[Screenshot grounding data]

=====

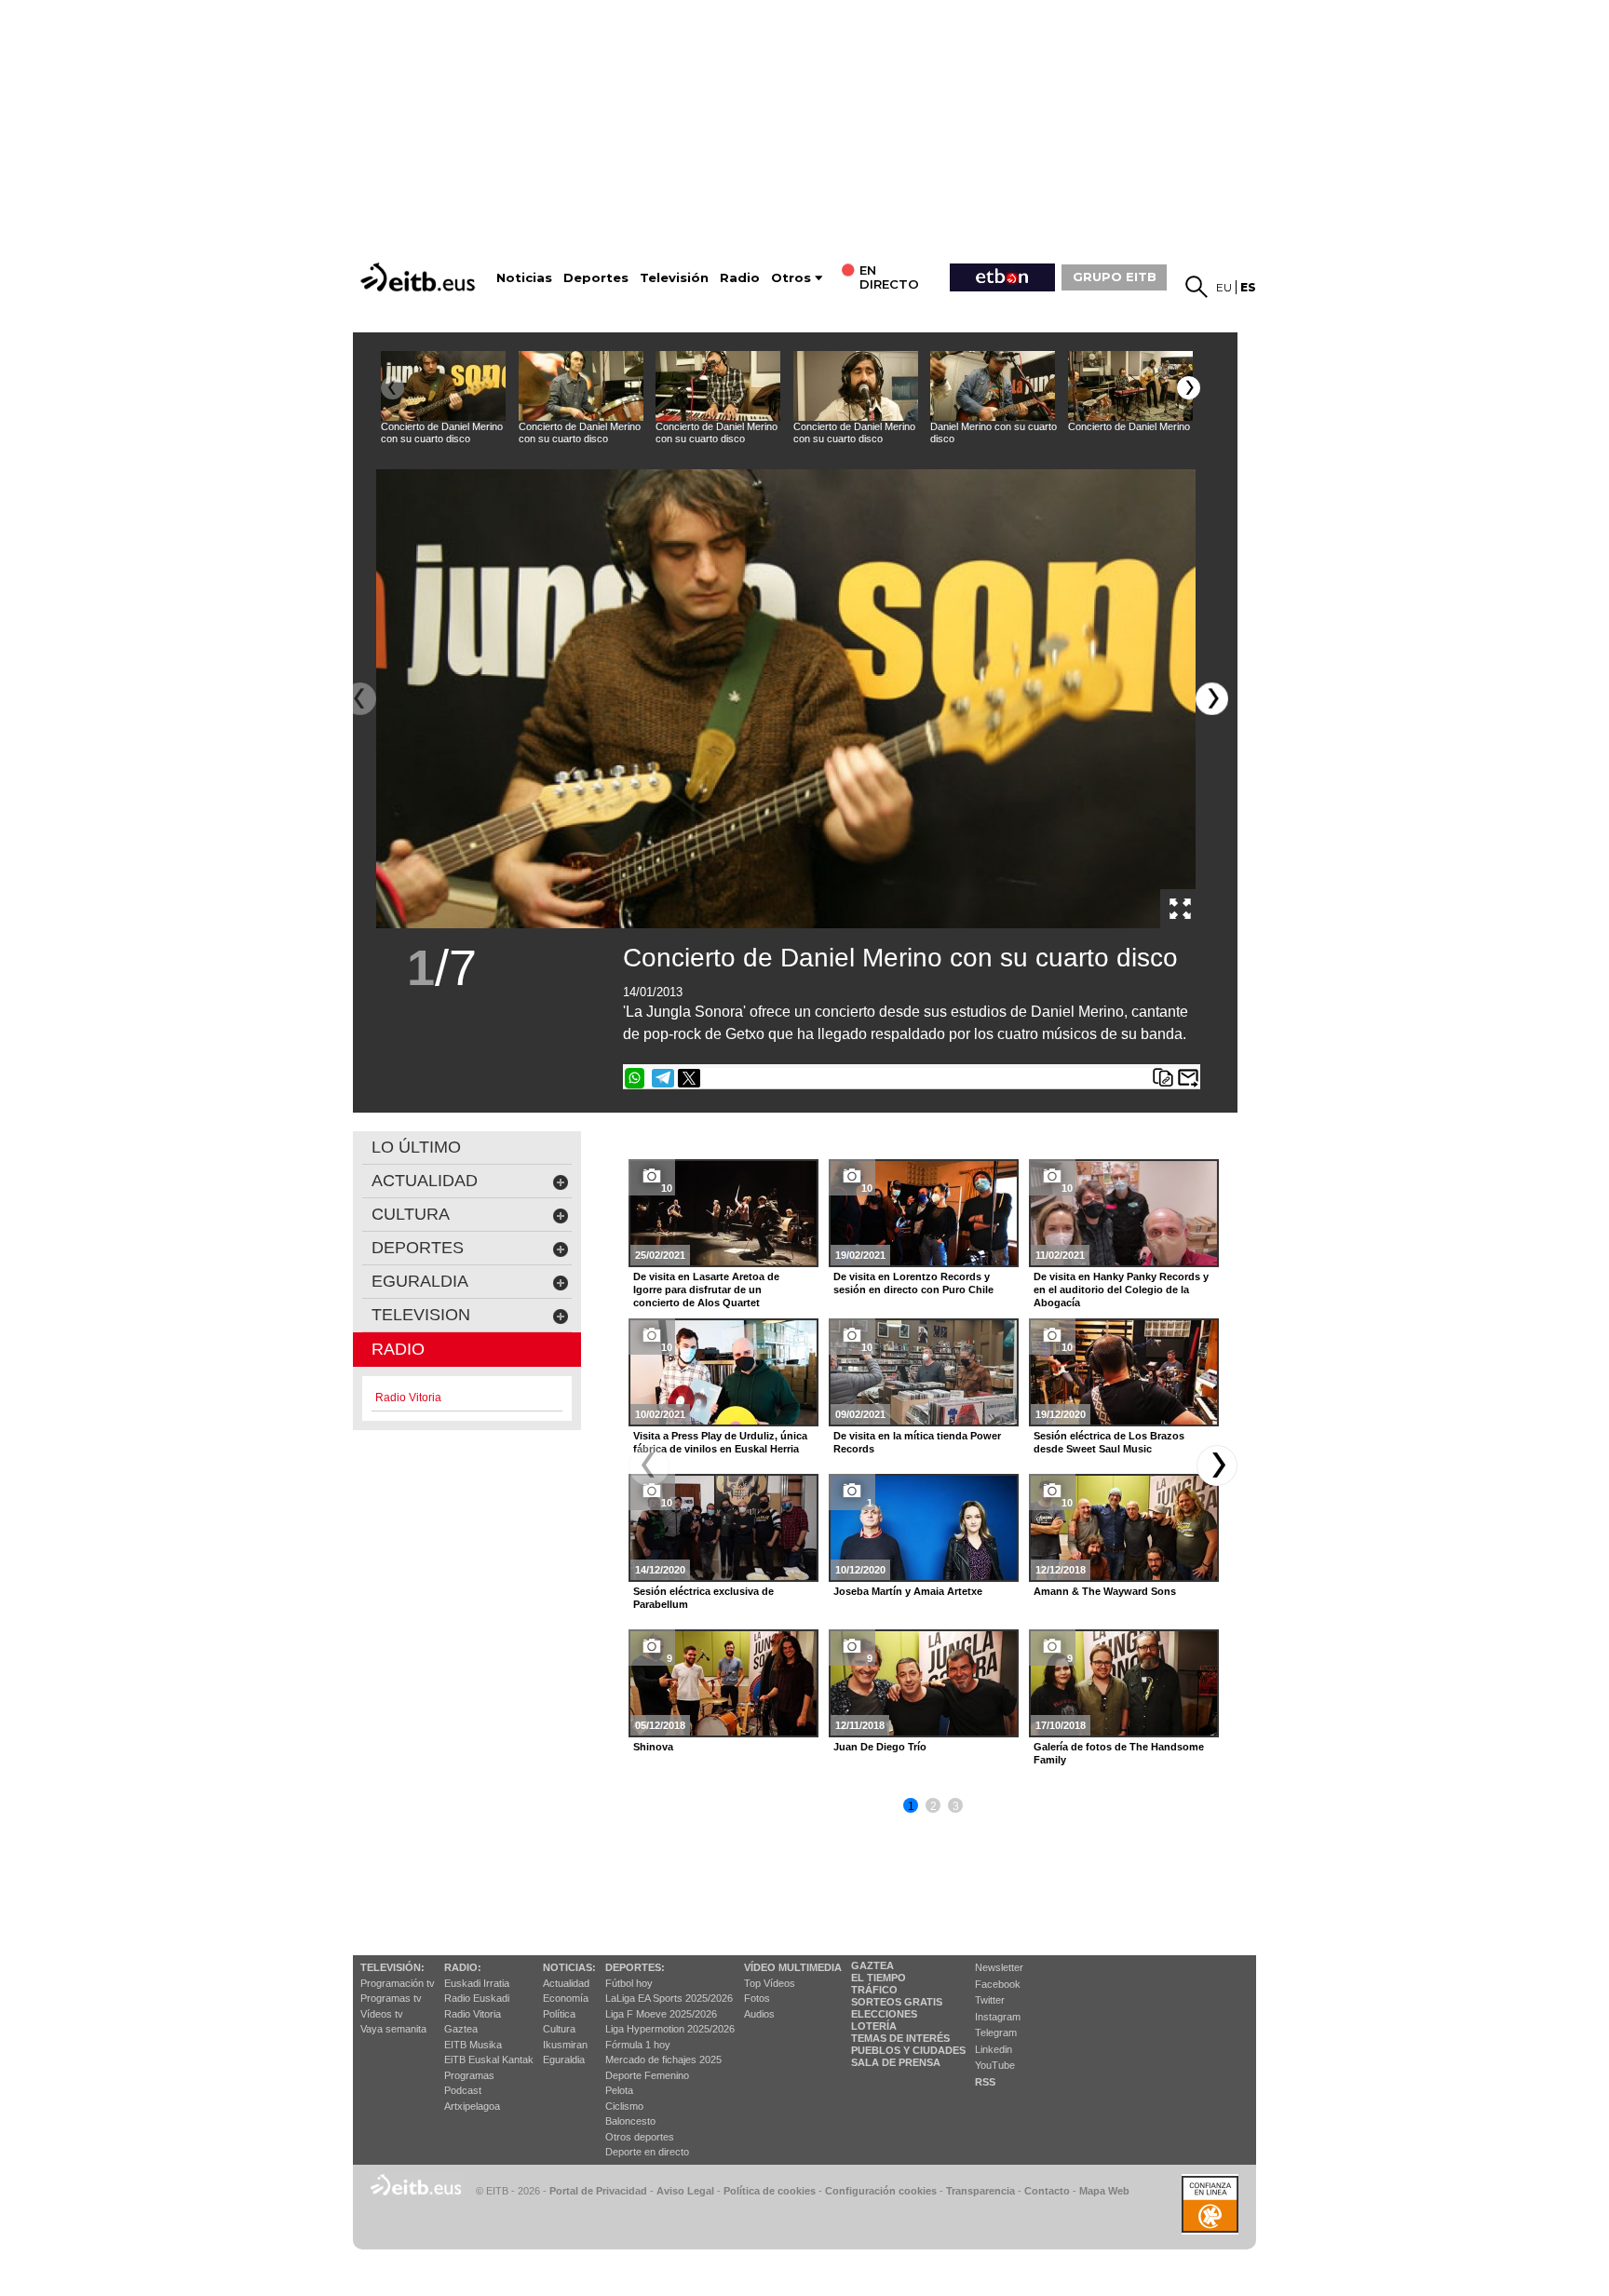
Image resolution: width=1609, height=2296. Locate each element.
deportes (418, 1247)
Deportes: (635, 1967)
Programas (469, 2075)
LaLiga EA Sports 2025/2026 (669, 1998)
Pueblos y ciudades (908, 2050)
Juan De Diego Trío (879, 1746)
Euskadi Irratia (476, 1983)
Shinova (653, 1746)
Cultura (559, 2028)
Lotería (874, 2026)
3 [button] (956, 1806)
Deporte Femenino (647, 2075)
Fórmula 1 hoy (637, 2044)
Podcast (462, 2090)
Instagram (998, 2016)
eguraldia (420, 1281)
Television (421, 1314)
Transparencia (980, 2190)
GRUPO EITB (1114, 276)
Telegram (996, 2032)
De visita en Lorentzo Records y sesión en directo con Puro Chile (913, 1283)
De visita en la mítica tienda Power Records (917, 1442)
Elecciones (884, 2013)
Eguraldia (564, 2059)
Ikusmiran (565, 2044)
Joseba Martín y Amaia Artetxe (907, 1591)
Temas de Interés (900, 2038)
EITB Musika (473, 2044)
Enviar (1188, 1078)
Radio (740, 278)
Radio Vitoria (472, 2013)
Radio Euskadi (476, 1998)
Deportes (596, 278)
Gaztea (461, 2028)
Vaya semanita (393, 2028)
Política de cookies (769, 2190)
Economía (565, 1998)
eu (1224, 287)
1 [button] (911, 1806)
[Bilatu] (1196, 287)
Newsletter (999, 1967)
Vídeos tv (381, 2013)
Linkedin (993, 2049)
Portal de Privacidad (598, 2190)
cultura (411, 1214)
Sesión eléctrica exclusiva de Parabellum (703, 1598)
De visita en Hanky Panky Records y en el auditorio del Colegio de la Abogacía (1121, 1289)
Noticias (524, 278)
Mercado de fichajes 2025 (663, 2059)
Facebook (998, 1984)
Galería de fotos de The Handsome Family (1119, 1753)
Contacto (1047, 2190)
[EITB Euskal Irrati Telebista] (420, 277)
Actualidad (566, 1983)
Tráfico (874, 1989)
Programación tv (397, 1983)
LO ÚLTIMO (416, 1147)
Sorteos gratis (896, 2001)
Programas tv (391, 1998)
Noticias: (569, 1967)
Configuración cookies (881, 2190)
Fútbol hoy (629, 1983)
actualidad (425, 1180)
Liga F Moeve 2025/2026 (661, 2013)
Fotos (757, 1998)
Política (559, 2013)
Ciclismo (624, 2106)
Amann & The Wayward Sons (1105, 1591)
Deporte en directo (647, 2151)
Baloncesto (630, 2121)
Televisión (674, 278)
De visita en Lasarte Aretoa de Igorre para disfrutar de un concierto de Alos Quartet (706, 1289)
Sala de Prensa (895, 2062)
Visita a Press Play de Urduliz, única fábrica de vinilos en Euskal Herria (720, 1442)
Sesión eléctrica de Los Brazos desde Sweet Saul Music (1109, 1442)
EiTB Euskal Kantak (489, 2059)
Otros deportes (639, 2136)
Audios (759, 2013)
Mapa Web (1104, 2190)
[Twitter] (689, 1078)
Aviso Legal (685, 2190)
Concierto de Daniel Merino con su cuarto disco (900, 957)
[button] (1188, 387)
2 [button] (933, 1806)
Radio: (462, 1967)
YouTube (995, 2065)
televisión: (392, 1967)
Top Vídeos (769, 1983)
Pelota (619, 2090)
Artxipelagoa (472, 2106)
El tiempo (878, 1977)
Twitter (990, 2000)
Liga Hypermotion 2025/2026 (670, 2028)
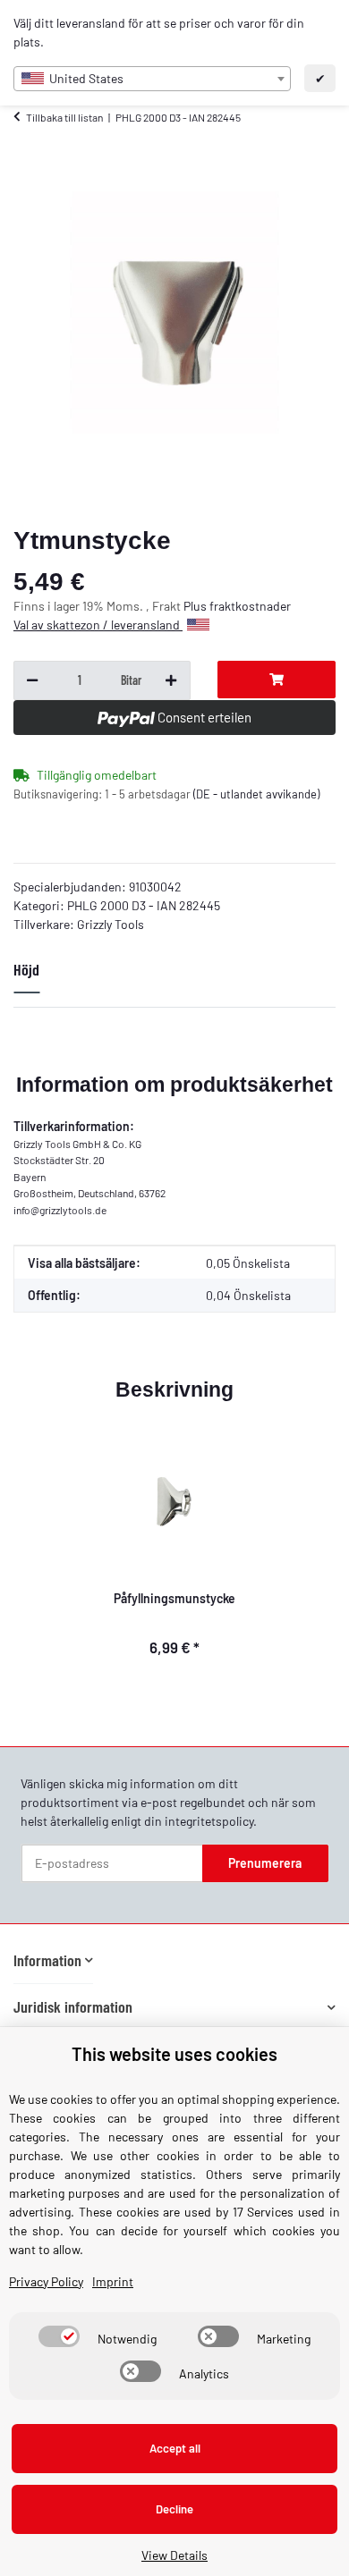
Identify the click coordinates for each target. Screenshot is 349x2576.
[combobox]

=====

— Goal of the exercise —
Return the lines exactly, from the one containing "actualidad (425, 1180)" through the last line above, including both ends and excluding every picture.

— Output of the task —
actualidad (425, 1180)
Liga F Moeve 2025/2026 (661, 2013)
Fotos (757, 1998)
Política (559, 2013)
Ciclismo (624, 2106)
Amann & The Wayward Sons (1105, 1591)
Deporte en directo (647, 2151)
Baloncesto (630, 2121)
Televisión (674, 278)
De visita en Lasarte Aretoa de Igorre para disfrutar de un concierto de Alos Quartet (706, 1289)
Sala de Prensa (895, 2062)
Visita a Press Play de Urduliz, única fábrica de vinilos en Euskal Herria (720, 1442)
Sesión eléctrica de Los Brazos desde Sweet Saul Music (1109, 1442)
EiTB Euskal Kantak (489, 2059)
Otros deportes (639, 2136)
Audios (759, 2013)
Mapa Web (1104, 2190)
[Twitter] (689, 1078)
Aviso Legal (685, 2190)
Concierto de Daniel Merino con su cuarto disco (900, 957)
[button] (1188, 387)
2 [button] (933, 1806)
Radio: (462, 1967)
YouTube (995, 2065)
televisión: (392, 1967)
Top Vídeos (769, 1983)
Pelota (619, 2090)
Artxipelagoa (472, 2106)
El tiempo (878, 1977)
Twitter (990, 2000)
Liga Hypermotion 2025/2026 (670, 2028)
Identify the click coordinates for each target. Screenshot is 349x2576.
[combobox]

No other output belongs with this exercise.